EXERCISE REQUIREMENTS — Report each line from the entries in which "computer" can be found.

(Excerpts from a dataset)
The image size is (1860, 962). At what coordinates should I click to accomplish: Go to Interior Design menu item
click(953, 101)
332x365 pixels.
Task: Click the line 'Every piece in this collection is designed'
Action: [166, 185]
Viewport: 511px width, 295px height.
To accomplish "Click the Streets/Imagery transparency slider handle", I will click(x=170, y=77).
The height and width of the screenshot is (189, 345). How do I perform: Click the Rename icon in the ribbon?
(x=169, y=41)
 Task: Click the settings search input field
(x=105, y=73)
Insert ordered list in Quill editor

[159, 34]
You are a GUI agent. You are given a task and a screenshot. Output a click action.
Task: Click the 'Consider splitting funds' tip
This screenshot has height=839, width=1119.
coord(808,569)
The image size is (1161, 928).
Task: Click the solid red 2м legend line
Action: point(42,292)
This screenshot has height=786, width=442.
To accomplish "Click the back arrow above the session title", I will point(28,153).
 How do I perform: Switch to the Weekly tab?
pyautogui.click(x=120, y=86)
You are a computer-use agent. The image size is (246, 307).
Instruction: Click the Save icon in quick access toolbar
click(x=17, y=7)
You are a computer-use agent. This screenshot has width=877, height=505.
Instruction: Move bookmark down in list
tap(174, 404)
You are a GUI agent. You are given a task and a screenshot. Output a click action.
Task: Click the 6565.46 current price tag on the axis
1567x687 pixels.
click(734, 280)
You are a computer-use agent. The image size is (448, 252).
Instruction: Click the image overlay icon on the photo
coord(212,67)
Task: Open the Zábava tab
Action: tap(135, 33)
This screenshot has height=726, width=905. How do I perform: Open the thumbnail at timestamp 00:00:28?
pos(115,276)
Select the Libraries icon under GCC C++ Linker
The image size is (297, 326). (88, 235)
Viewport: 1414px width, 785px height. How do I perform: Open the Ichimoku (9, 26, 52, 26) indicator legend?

RESPONSE AREA —
You are a computer-use agent. The image size is (246, 307).
You are a computer-use agent. This screenshot has width=877, height=505.
You are a computer-use agent. The image size is (448, 252).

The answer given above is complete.